### CHALLENGE
Copy the data from the line with "The height and" to the line with "(1581, 19)." word for word, omitting the pictures.

### THE DATA
►

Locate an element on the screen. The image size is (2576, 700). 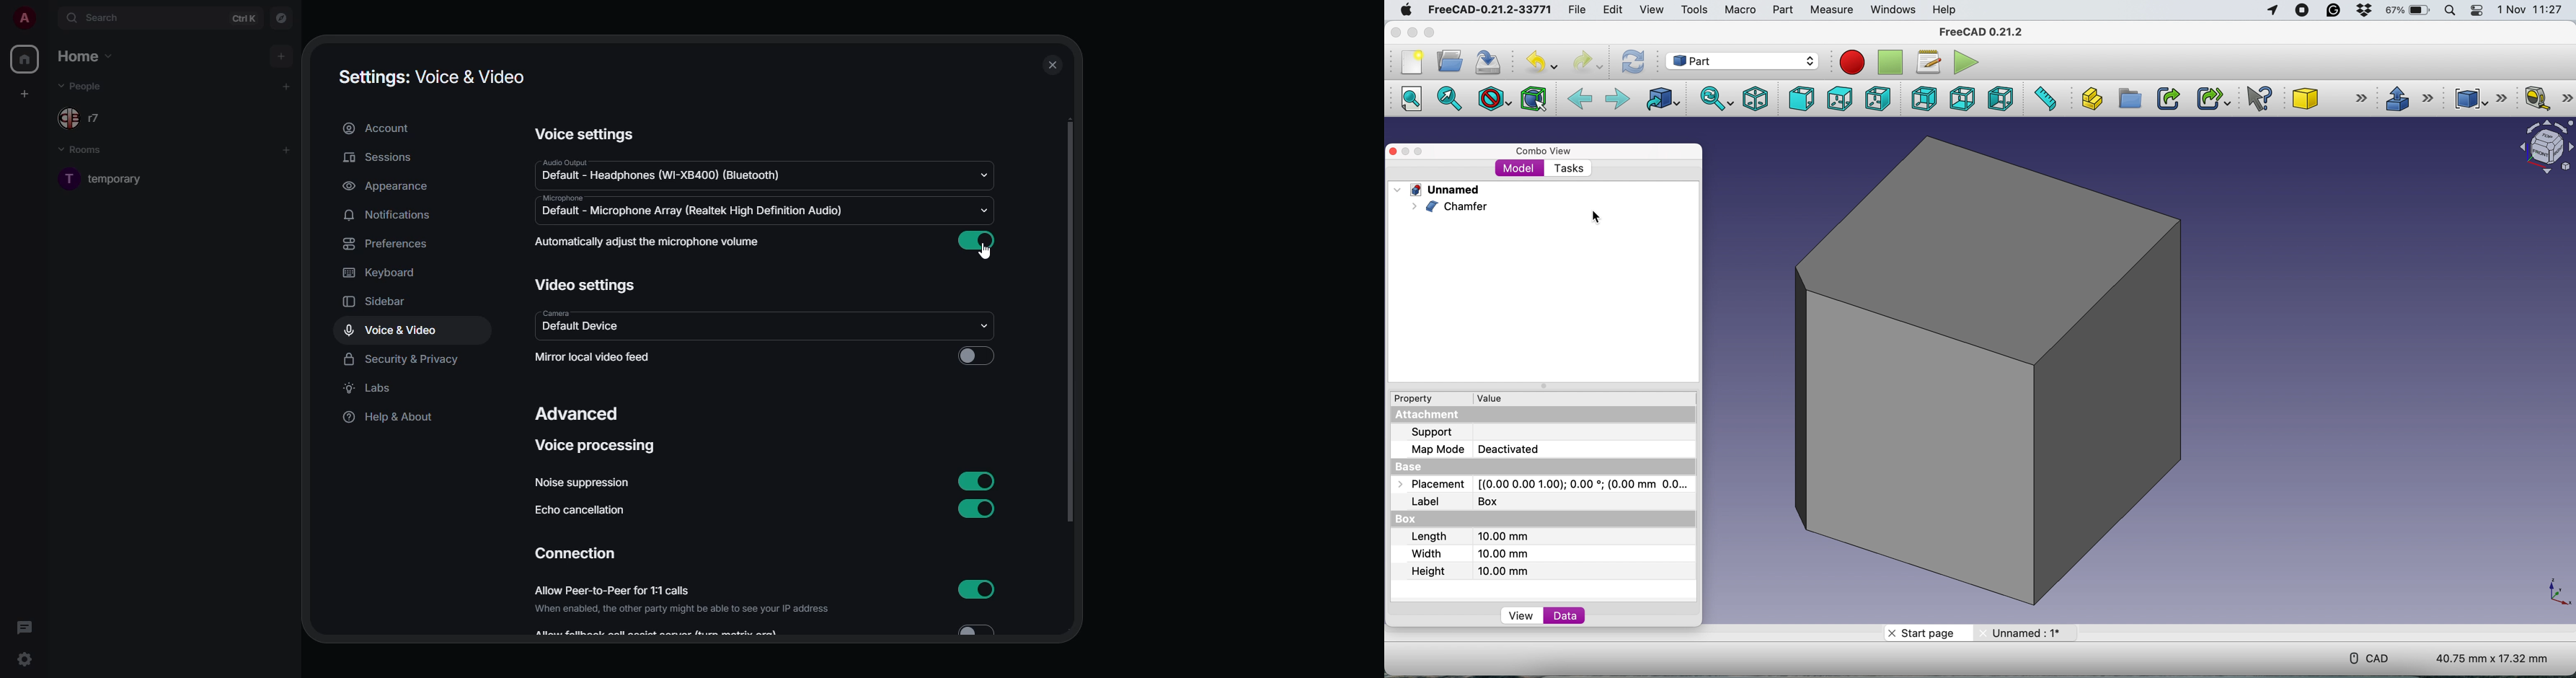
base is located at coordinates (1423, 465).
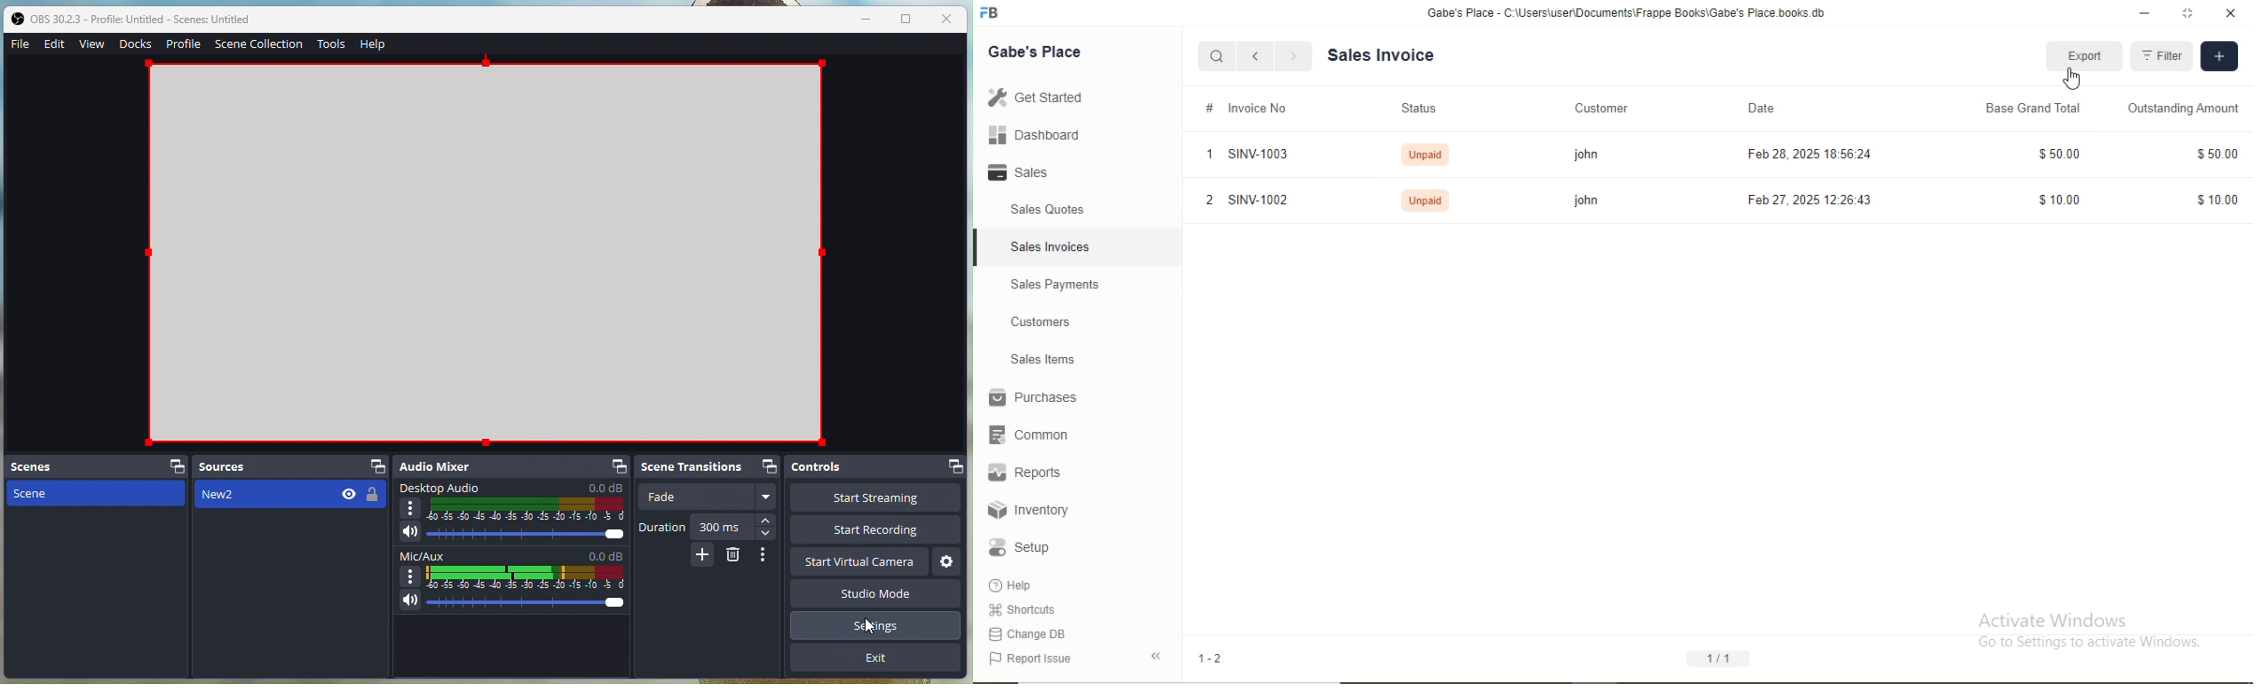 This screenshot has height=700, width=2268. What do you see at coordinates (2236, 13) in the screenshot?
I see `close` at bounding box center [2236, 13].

◄
►

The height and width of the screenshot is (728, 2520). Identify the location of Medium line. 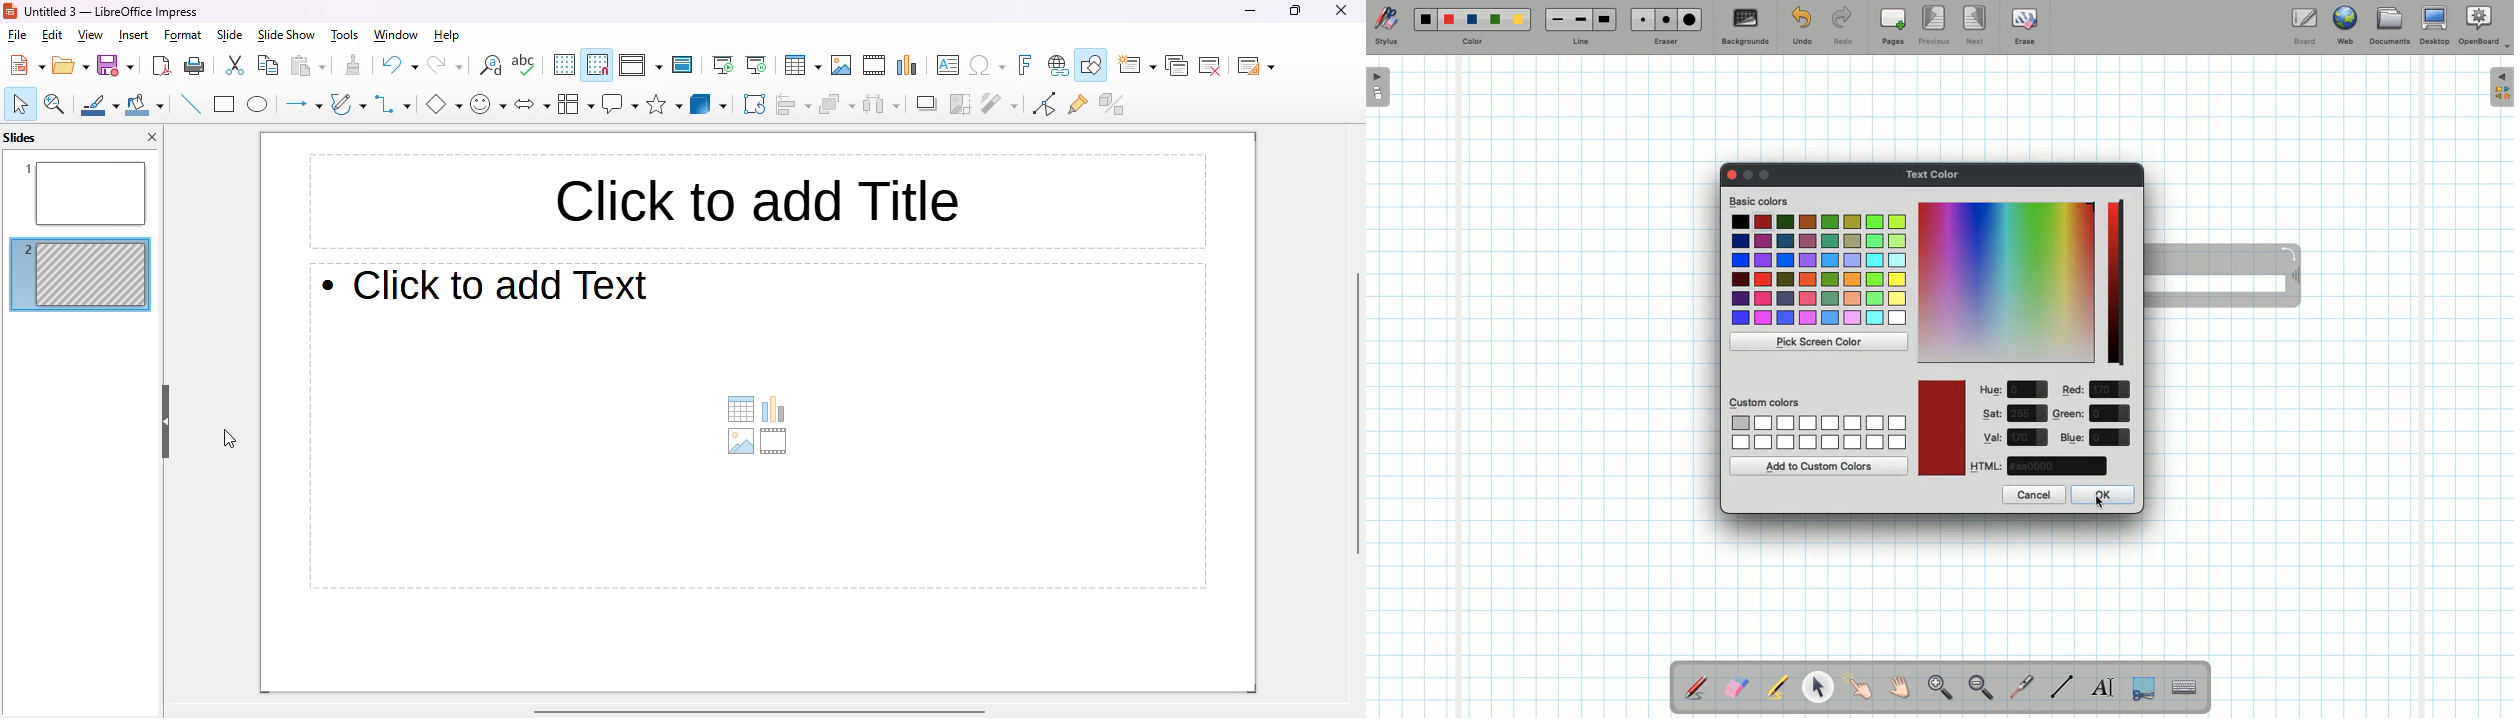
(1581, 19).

◄

### ANSWER TO THIS TASK
The height and width of the screenshot is (728, 2520). Identify the location of Medium line. 
(1581, 19).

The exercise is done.